Sometimes we just chuckle at you. For years we have observed your country’s Comic-Con festivities, with people dressed in all forms of costumes based on comic book characters and super heroes. There are many of you who do this. And now, it looks like a lot of sexual harassment at these gatherings has started taking place. We don’t really understand the idea of sexual harassment or any other kind of harassment because we don’t have that on our planet. But in your country, at a convention where men dress as female characters and women dress as male characters and women wear very little clothing for some events, the men among you have begun cat-calling at the women and taking pictures of them when they bend over. And you all drink a lot while doing this and you do it in public, year after year. We don’t understand this at all, but we find it vaguely amusing, except for the harassment part.

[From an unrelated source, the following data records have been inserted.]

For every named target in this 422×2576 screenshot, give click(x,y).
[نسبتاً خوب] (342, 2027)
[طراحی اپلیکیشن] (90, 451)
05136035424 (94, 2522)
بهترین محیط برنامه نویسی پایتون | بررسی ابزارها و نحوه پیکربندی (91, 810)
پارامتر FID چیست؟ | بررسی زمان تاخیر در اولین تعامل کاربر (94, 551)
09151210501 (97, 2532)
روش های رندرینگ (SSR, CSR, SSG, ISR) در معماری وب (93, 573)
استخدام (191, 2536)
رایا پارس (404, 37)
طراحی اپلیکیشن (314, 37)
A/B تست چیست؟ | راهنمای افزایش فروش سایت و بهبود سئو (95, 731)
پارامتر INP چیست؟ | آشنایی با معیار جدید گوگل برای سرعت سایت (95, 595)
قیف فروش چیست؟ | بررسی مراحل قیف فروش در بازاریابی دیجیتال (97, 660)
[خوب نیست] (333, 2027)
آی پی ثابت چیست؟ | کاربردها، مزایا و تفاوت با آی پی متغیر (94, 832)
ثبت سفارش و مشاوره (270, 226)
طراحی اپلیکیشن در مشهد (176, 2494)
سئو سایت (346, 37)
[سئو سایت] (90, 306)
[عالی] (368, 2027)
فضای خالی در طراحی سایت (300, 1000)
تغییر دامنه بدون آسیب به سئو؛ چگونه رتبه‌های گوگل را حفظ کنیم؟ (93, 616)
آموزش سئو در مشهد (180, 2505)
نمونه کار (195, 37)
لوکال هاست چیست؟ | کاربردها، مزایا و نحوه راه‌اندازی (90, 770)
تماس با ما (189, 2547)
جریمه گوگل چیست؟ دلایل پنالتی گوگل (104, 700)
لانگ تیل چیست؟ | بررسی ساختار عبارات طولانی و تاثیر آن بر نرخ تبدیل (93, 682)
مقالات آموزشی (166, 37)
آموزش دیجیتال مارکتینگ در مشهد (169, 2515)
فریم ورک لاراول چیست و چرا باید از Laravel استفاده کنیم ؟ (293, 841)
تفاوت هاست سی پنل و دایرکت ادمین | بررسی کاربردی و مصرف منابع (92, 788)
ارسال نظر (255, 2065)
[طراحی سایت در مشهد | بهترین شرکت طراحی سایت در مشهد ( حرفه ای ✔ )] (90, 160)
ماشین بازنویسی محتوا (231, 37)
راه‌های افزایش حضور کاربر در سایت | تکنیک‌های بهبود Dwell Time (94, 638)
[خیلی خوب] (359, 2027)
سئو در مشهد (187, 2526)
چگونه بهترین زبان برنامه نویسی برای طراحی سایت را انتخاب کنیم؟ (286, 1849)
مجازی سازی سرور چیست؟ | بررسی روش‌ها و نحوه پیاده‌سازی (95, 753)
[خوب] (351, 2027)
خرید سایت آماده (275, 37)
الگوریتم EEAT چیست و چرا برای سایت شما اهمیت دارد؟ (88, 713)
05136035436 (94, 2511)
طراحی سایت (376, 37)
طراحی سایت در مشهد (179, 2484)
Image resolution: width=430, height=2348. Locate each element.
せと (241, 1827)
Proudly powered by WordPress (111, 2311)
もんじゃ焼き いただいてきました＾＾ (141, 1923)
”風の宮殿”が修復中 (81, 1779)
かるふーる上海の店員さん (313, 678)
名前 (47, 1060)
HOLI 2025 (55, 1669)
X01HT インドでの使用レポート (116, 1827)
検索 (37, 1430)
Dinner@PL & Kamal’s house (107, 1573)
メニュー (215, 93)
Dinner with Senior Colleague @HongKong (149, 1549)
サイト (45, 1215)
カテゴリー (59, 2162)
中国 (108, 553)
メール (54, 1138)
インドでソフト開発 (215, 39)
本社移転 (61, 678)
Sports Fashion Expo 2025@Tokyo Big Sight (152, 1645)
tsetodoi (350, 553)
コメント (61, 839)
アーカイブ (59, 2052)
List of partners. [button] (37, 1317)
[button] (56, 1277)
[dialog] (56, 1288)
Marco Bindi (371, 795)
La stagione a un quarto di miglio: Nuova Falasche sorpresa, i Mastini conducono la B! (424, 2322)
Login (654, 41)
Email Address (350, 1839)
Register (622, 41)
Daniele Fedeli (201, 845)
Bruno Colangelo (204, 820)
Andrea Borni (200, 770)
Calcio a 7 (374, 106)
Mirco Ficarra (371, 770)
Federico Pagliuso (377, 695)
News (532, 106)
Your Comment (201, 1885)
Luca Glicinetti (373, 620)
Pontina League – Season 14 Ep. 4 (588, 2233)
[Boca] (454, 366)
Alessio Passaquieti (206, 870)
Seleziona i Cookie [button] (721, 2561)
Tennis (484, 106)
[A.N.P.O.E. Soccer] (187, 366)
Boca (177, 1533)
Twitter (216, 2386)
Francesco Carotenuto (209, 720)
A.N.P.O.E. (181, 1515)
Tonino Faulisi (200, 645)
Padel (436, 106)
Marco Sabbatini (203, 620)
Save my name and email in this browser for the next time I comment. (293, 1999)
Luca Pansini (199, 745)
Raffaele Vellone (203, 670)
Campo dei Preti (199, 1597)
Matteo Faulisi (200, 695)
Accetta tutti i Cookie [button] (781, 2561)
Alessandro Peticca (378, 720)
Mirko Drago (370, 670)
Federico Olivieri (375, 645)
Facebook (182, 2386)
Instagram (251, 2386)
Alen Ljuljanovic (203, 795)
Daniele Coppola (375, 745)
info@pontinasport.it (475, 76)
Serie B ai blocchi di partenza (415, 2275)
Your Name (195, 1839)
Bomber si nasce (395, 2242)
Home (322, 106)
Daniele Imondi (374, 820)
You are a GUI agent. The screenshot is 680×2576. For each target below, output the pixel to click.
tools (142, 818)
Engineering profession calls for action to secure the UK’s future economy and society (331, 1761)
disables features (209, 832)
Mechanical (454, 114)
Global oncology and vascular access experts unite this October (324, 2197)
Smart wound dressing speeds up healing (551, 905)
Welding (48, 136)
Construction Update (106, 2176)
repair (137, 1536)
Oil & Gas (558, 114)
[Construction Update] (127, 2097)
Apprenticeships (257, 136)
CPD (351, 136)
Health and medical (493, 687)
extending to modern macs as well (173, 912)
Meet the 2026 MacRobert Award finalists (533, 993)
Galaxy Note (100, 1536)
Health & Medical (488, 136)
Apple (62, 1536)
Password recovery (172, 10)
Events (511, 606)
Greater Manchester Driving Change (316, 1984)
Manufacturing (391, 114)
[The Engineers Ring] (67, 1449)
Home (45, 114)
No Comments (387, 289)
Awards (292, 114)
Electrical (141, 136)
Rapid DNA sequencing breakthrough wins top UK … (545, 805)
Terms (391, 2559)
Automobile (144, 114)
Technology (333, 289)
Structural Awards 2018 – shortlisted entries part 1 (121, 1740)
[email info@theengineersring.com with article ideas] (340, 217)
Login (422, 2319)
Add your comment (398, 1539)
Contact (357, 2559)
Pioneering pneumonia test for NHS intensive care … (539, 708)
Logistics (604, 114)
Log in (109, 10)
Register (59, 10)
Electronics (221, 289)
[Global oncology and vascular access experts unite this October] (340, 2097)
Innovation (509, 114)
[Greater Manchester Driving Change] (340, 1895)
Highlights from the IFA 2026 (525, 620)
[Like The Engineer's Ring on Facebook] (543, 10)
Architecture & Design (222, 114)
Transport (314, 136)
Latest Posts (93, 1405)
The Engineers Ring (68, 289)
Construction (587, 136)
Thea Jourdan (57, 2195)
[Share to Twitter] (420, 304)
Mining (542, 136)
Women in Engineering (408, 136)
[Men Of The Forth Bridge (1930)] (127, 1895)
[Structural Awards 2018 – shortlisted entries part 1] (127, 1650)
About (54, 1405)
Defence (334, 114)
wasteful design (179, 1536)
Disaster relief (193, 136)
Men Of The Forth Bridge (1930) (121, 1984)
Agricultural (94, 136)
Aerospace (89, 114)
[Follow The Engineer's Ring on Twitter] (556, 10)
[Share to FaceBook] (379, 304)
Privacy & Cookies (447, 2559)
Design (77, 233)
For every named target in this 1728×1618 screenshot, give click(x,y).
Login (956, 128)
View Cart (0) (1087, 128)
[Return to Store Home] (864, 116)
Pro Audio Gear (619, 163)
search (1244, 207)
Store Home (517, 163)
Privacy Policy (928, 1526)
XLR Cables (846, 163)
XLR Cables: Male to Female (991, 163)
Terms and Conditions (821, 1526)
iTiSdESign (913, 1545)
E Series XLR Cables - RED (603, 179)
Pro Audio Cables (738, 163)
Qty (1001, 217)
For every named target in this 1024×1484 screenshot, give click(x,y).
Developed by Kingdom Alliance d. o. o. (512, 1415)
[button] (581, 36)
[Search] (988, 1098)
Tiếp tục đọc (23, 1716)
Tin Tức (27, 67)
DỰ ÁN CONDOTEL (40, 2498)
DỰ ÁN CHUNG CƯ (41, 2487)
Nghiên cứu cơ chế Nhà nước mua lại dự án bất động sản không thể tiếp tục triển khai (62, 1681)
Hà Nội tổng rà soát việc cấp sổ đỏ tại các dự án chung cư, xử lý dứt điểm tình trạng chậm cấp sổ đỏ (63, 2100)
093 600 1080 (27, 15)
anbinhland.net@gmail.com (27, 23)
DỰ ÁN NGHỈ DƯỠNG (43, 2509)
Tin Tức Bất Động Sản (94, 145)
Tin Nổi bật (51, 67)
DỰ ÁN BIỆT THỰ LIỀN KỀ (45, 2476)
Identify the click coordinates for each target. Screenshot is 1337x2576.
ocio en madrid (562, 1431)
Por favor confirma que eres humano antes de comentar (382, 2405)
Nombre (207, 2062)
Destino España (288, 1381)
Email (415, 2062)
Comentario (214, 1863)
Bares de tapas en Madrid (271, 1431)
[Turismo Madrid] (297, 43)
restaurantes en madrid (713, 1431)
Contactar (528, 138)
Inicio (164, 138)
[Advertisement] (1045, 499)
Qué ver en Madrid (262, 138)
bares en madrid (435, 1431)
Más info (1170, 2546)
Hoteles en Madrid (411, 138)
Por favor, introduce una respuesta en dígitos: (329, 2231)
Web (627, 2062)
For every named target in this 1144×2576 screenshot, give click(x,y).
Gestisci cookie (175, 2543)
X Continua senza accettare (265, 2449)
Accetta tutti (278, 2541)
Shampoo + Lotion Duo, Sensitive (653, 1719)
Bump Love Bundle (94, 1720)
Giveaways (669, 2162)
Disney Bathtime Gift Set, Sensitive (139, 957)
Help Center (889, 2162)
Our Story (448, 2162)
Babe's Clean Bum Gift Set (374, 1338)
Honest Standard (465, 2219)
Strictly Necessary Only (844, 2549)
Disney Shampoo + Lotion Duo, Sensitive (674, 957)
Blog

But we see that you also have bigger issues with which to deal. We wonder why the women in your country seem to be far and away smarter and more compassionate than the men, yet they still are not treated as equals to men, like there is something inferior about them. This makes our tentacles furrow a bit in confusion. Your country doesn’t pay them as much as men who do the same work. Your government wants to control what they do with their bodies. We feel that you have much progress to make in this area and wish that we could come to your planet and show you how to relax and allow everyone to have the same chances as everyone else.

And you build big fences at your borders — well, some of your borders. You seem to have a lot of animosity toward your Hispanic neighbors to the south of your country, but you don’t feel the same way about your Canadian neighbors to the north. Why is that the case? And you don’t want little Hispanic children to come to your country to have a better life. You’d rather they remain very poor and without access to medicine than just allow them to come to live in your country, which has a lot of space for more people.

Well, there are many other things we wonder about your country, and when Tim writes his next column maybe someone can help him explain. We leave you in peace. Don’t screw it up, any more than you already have.